# SATA 10k rpm?



## yidaki (12. Juli 2004)

Tach auch zusammen!

Hab mir vor kurzem nen neuen Rechner zugelegt. Das einzige was dem guten Stück noch fehlt, dachte/denke ich, ist ne "fette" Platte, auf der nichts außer windows + Programme laufen soll. Ich dachte an die WD SATA 10000rpm 32gig. Ich hab irgendwie keine alternative zu der platte gefunden, aber vieleicht weiß ja jemand von ne alternative. 

mfg


----------



## sorgenkind (13. Juli 2004)

hallo yidaki,

die wd Platte ist genial, habe sie auch in meinem Rechner. Eine Alternative wäre SCSI oder ein Raid-System. Habe auf unserem Server kürzlich ein Raid 5 eingerichtet, mit 3 x 120GB Platten. Läuft wirklich toll, ist aber teuer und bei einem Desktop-PC nicht so erwünscht, da du beim starten etwa 10s verlierst, weil der Controller noch aufstarten muss. SCSI ist auch teuer, desshalb wd 36gb und 10000rpm. Kannst auch ein Raid mit diesen Platten aufbauen, wenn du Geschwindigkeit willst  

mfg raphi


----------



## Alex Duschek (13. Juli 2004)

Ich verstehs eigentlich nicht so ganz,wiso manche auf dem Desktiop PC Raid haben, S-ATA reicht doch von der Geschwindigkeit völlig aus.Wenn die Platte 8 MB Cache hat und mindestens 7200 Runden in der Minute macht,ist doch alles wunderbar


----------



## Radhad (13. Juli 2004)

hmm... naja, 10.000 RPM S-ATA ist doch schon besser  Vor allem wenn man ne 160 GB HDD hat wie ich...


----------



## yidaki (19. Juli 2004)

naja die scsi varianten sind mir bekannt und leider auch der preis.....

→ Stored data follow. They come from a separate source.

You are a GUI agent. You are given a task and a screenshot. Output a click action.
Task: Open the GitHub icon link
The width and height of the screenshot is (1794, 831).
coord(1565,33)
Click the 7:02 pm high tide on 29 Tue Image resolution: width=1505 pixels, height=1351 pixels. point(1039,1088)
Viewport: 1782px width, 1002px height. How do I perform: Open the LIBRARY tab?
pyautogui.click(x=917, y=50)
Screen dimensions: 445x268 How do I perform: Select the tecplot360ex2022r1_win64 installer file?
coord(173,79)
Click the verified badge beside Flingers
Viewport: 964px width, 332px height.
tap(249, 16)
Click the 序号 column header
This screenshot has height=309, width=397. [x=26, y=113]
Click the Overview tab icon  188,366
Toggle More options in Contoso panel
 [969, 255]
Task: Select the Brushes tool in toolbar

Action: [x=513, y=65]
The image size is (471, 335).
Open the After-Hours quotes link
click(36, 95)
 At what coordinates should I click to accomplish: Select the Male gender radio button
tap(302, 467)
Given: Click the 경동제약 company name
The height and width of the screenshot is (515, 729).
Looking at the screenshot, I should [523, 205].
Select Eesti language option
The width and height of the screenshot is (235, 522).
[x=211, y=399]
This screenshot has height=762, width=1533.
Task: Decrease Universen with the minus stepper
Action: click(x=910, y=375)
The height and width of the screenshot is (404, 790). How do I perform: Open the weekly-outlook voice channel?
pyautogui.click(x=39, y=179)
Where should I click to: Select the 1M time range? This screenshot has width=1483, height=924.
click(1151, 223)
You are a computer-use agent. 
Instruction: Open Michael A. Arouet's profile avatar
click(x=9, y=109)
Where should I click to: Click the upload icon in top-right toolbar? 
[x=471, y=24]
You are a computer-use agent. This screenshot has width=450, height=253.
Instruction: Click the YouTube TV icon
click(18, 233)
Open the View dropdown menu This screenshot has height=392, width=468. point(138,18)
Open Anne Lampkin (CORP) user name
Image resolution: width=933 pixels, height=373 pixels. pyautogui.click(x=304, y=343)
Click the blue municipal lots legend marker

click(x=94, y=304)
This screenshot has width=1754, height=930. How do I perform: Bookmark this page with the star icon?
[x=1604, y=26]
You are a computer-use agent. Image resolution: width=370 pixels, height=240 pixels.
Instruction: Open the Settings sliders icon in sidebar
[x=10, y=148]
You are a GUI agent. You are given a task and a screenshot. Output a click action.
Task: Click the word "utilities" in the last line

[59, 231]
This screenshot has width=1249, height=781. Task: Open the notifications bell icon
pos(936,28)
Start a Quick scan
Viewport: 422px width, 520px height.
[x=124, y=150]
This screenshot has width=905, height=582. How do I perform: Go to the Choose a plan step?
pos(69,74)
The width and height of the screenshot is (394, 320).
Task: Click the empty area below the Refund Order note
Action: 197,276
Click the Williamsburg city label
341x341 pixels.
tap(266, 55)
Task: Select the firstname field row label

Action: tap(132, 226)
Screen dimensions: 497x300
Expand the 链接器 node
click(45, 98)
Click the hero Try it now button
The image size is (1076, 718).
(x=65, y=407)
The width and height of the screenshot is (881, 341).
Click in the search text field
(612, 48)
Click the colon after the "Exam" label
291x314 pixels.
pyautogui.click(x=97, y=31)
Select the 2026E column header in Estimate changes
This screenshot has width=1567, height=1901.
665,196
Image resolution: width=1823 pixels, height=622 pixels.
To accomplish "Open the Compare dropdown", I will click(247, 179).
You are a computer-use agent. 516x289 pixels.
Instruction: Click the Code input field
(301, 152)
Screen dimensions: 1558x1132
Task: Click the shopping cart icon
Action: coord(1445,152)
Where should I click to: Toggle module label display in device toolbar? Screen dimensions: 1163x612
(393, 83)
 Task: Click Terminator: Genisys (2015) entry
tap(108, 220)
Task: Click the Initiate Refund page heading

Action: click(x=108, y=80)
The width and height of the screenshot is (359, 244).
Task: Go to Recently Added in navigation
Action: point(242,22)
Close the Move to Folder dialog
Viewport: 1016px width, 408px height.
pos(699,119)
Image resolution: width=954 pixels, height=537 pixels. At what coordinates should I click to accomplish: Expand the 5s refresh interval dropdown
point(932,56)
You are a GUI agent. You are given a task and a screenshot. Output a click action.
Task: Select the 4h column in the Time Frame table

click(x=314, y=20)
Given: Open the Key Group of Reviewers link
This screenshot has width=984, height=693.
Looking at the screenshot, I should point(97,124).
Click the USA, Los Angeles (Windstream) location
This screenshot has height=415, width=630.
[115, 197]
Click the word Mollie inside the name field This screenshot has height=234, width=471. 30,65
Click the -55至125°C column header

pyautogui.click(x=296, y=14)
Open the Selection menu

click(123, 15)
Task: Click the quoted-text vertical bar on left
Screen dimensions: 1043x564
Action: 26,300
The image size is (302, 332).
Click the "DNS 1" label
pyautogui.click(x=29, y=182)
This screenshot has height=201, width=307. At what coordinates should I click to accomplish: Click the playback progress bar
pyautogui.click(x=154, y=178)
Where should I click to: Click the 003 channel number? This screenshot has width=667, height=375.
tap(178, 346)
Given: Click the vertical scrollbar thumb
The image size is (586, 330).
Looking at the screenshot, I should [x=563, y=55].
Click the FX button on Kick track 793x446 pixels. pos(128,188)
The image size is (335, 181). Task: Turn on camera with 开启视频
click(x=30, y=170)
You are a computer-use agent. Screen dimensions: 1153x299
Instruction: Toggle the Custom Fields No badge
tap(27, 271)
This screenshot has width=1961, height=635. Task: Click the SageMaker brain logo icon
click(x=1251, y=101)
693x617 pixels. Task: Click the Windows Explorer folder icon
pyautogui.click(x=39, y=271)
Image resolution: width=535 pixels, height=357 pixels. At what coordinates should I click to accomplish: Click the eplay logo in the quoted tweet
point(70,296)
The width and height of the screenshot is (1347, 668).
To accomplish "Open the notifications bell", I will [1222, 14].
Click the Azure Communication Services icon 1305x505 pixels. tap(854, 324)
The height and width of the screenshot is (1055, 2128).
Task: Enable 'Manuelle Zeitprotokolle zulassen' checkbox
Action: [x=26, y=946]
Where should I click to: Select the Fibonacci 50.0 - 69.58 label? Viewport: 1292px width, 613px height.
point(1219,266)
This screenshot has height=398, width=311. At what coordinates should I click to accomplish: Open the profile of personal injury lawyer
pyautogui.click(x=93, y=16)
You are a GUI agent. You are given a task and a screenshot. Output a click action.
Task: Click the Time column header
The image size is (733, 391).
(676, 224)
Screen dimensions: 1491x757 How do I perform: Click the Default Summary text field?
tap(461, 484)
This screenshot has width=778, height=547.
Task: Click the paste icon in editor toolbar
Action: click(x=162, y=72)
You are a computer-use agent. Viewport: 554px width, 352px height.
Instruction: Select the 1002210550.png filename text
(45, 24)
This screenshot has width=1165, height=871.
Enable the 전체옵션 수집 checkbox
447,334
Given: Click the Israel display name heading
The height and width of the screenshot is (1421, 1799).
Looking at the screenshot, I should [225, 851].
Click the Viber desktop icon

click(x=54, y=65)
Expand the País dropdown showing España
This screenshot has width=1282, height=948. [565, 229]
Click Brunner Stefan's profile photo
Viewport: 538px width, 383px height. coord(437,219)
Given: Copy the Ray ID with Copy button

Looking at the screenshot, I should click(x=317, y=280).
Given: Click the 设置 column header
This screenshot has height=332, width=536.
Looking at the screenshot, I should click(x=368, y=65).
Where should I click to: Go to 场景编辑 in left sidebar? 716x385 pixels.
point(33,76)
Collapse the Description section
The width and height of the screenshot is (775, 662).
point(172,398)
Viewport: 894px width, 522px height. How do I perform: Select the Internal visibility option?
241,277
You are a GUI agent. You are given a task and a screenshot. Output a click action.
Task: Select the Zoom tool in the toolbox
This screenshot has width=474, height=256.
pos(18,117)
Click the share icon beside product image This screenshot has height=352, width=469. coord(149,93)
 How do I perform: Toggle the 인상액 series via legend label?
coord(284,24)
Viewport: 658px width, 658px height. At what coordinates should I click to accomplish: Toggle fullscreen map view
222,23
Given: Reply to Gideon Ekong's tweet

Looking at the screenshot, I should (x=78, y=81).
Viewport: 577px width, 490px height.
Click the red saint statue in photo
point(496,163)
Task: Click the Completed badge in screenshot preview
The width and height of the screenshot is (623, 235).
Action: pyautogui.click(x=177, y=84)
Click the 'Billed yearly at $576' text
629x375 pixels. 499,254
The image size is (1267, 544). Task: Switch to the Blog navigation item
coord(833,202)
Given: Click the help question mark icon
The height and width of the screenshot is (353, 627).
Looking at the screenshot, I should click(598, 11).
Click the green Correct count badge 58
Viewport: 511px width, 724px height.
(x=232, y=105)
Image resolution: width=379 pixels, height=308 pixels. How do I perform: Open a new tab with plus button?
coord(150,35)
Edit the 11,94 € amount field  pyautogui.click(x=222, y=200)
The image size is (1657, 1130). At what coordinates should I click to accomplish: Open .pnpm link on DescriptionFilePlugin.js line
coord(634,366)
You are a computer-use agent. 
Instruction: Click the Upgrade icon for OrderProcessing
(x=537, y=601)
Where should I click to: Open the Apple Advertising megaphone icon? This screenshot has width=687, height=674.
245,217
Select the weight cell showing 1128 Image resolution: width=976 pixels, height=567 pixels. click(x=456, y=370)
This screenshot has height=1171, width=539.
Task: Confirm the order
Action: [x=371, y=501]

naja mal sehen speicher hab ich eingentlich genug, daher werd ich mich wohl letzten endes für die WD 10k rpm entscheiden..


danke für die infos 

gruß


----------



## FrankO (19. Juli 2004)

ok SATA und SCSI geben sich nix....aber die IDE Platten sind da von viel schlechteter Qualität.
und manche Leute betreiben ein RAID zur Sicherheit und nicht als IDE Erweiterung wie neuerdings auf den Boards ;-)
Dafür nimmt man dann auch SCSI oder SATA allein schon für hot plugable...

lg aus Hessen


----------



## RealSucker (27. Juli 2004)

Ich benutze das OnBoard-Raid meines Mainboards und lasse zwei Hitachi 7k250 im Raid 0 laufen.
Soweit ich mich erinnere, fahre ich (zumindest bei PCI-SATA/RAID) damit schneller als die WDs im Single. (Außer bei der Zugriffszeit!)

Wenn die WDs, dann aber gleich zwei und im RAID 0! 
Wer so viel Geld für 32 GB ausgibt, hat es auch noch für ne Zweite...


----------